Тропа взобралась на холм, пологие макушки Древнего Кряжа выросли на востоке. Горы те сложили из тел окаменевших троллей, когда боги были молоды и безумны. Где-то у их подножья белоглазыми не обзывали, не пугали по ночам, не смотрели с исступлённой, застарелой ненавистью, не волокли на костёр. Сеггел высматривал в белёсой дымке крылатые силуэты, блеск самоцветных пещер в густо заросших склонах. И, не видя ничего, кроме тумана над рубцами и глубокими ранами долин, поворачивал вслед за Родри. Межь, одна большая клетка.
Эзхен сбежала по склону к ручью, отбивая от лица еловые ветви.
— Не задерживайся! — крикнул Родри вослед. И прибавил уже тише, — Ты, проследи.
Он тенью спустился за ней, присел в отцветшем болиголове. Присказки о ловкости белоглазых отчасти были правдивы: лёгкие кости да упругий шаг, бесшумность камышового кота на охоте, — всё это было про него.
Эзхен склонилась к воде и опасливо огляделась. Набрала воды в кожаную флягу и крепко завязала шнурком горлышко. Сняла меховую шапку, выронив длинную косу белее жемчуга. Сеггел видел эти круглые камушки у торгаша, которому Родри сбывал награбленное. Вцепившись пальцами в землю, ведь та уходила из-под ног, он утонул взглядом в этом цвете. Пряди жемчуга уже растрепались и грозили выдать её, выбившись из-под меховой опушки. Девушка расплелась, принялась расчёсываться маленьким гребешком и снова заплетаться, так туго, чтоб не выпустить ни волоска. Острые уши, похожие на ивовые листья, выглядывали ближе к затылку.

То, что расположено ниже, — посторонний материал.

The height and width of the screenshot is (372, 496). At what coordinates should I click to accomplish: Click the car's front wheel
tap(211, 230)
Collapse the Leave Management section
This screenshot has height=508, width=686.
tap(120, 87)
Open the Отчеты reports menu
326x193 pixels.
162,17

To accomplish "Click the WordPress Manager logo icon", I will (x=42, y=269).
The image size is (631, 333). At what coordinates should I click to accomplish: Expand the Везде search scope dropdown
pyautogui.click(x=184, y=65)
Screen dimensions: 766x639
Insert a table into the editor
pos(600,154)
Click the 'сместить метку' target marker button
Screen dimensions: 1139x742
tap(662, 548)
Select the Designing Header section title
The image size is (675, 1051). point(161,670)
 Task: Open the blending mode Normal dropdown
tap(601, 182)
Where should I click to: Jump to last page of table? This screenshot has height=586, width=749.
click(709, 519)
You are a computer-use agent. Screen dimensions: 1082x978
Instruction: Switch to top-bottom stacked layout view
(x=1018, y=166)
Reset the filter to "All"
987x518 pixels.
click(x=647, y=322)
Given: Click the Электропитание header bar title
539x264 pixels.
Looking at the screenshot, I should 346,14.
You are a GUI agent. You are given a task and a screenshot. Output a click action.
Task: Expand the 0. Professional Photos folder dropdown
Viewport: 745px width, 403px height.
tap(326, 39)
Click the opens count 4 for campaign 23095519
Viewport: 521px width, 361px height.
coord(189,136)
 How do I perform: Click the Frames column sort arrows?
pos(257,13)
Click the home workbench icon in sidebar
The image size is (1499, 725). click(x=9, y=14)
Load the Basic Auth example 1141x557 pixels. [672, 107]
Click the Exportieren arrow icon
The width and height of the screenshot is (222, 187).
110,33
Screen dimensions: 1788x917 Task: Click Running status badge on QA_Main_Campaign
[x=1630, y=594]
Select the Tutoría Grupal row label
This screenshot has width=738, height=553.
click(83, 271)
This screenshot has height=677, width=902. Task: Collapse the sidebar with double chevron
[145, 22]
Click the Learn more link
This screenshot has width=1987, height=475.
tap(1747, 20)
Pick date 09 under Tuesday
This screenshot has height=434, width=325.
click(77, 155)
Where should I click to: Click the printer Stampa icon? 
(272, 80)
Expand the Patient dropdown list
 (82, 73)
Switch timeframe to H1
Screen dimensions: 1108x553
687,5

Но услышала шаги, вскинула голову и замерла застигнутым сурком. Лента выпала у неё из пальцев.
— Не бойся, — Сеггел медленно опустился рядом с ней, следя за руками. Те потянулись к ромфее, но на лице проскользнуло сомнение. — Вот так. Ты же э́йлэ.
— Разве людской век не настолько короток, что вы уж нас забыли? — Эзхен отвела ногу, перенося на неё вес, отнюдь не спеша отнимать кончики пальцев от рукояти. Волосы собрали на себя палые листья, уши прижались, чуть проворачиваясь кнаружи. Они шевелились и хотелось их потрогать!
— Беги, — Сеггел кивнул на вершину холма. — Ниже по течению есть тракт до самого Златнекора. Я скажу, что не догнал тебя.
— От чего мне бежать?
Он опустил взгляд на свои руки, покрытые грубыми белыми полосами рубцов и тонкими чертами свежих порезов от ладоней до локтей.
— От меня, — слова дались тяжело: он бы не убил эйлэ. — Я не смогу ослушаться, когда он прикажет.
Та прищурилась, взвешивая его слова. Чужая, черты лица непривычно мягкие, губы по-странному изогнуты, полуденная серость делает кожу цветом под медь.
— Родри не причинит мне зла, уж в этом я уверена, — фыркнула Эзхен. — А вот зачем ты подкараулил меня у ручья, когда он далеко?
Сеггел сжал кулаки. Нет, девица была глупа и непростительно доверчива. Она заправила под шапку волосы, наскоро перевязанные лентой. Взбежала по склону, ныряя под ветки и держа ладонь на рукояти ромфеи, пристёгнутой у бедра.
Вена над запястьем набухла и оттянулась болью, Сеггел поморщился и нехотя опустил взгляд. Не показалось. Кровь подступила к белой коже, надломила стенки сосуда и расцвела синяком, что протянул капилляры-щупальца к девушке.
Над лесом выросла башня в обрушенной каменной короне. Они давно свернули с дороги на узкую тропу, под сень елового полога и когтей сухих яблонь. Вечерняя тьма накрыла лес, и алое закатное зарево потрескалось голыми ветками. Эзхен то и дело оборачивалась на Сеггела, хмурясь из-под соболиной шапки.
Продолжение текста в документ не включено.